Rubber tires are the most difficult items to recycle and often end up in creeks, ditches or forest landfills across the country. Yes they can be recycled but sometimes there is a fee and if someone has several tires they might not want to pay this fee. Each state is different so be sure to learn more about recycling tires in your state and which landfills and recycling stations accept them by visiting Earth 911. Tires should NOT be burned because they produce hazardous smoke for our health and the environment. Instead consider reusing your old tires in your garden.
Get an early start on your spring vegetables by starting them in tire planters (tweet this). Put down some raw compost (such as fresh manure) where you want to put the planter, and lay the tire on top. Then fill the tire with seasoned compost and sow your seeds. As the fresh compost beneath breaks down, it will generate heat that will encourage germination even if it has not warmed to spring temperatures yet. And the black rubber retains heat from the sun and the decomposition. If you stack on an additional tire or two and cover it with plastic sheeting, you can create a miniature greenhouse. This will give you quite a head start on the spring planting season.

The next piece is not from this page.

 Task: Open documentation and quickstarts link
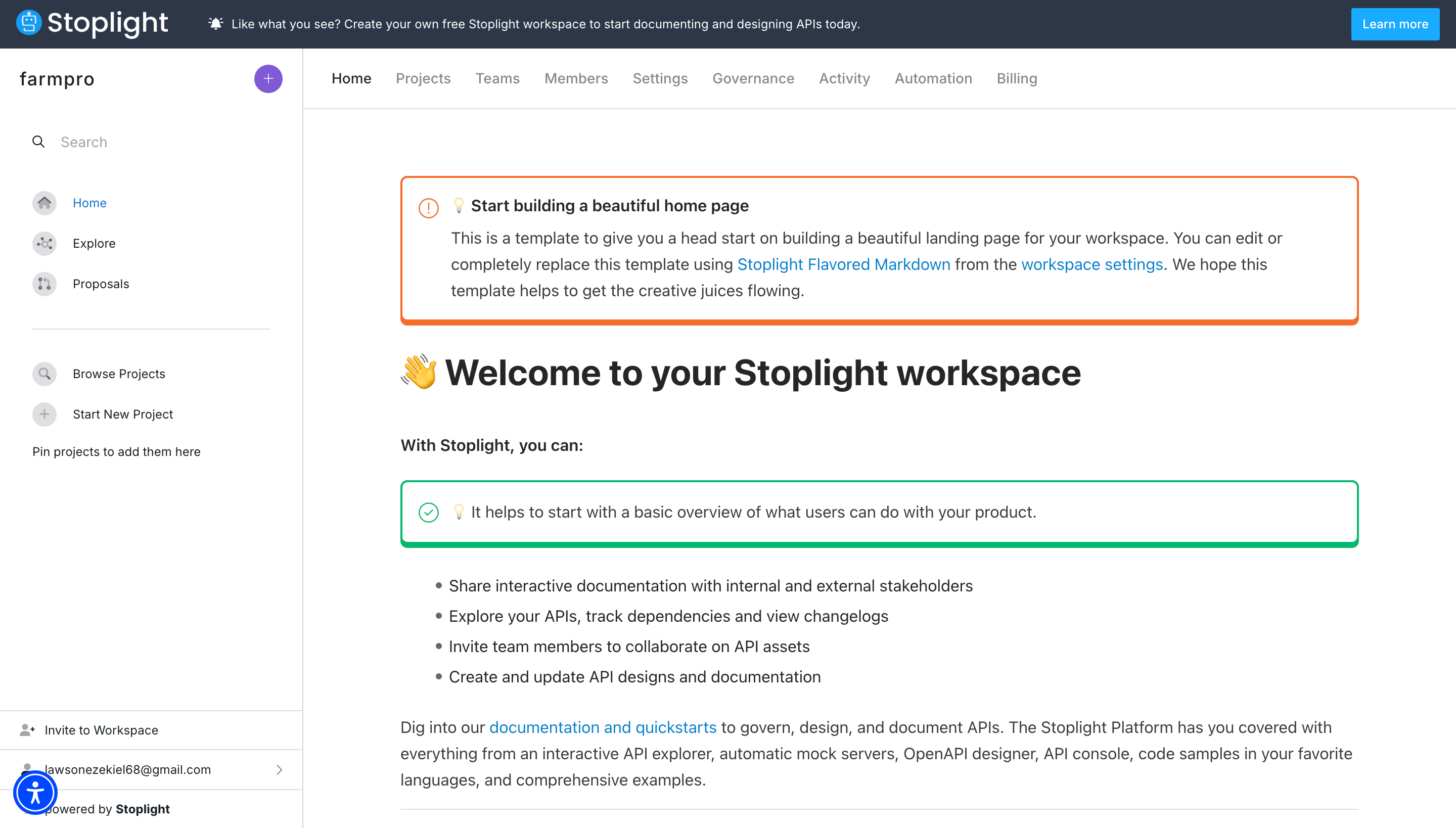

Some plants have a tendency to take over a garden. Using a tire planter can help contain its tenacious habits.
Tires can be stacked like bricks and filled with gravel or sand to make very solid, stable retaining walls. The same method can be used to make a fence for your garden. They can also be laid on a hillside and filled with gravel or soil to stabilize an eroding slope.
We grew up playing in rubber tire sandboxes. If you live near a heavy equipment garage it’s possible they’ll even donate or deliver the very large tires to you. The larger rubber tires make excellent sandboxes for kids and help contain the dirt. The rubber does get very hot in the summer so place it in a shaded area and cover to keep the animals from using the sandbox as a litter box!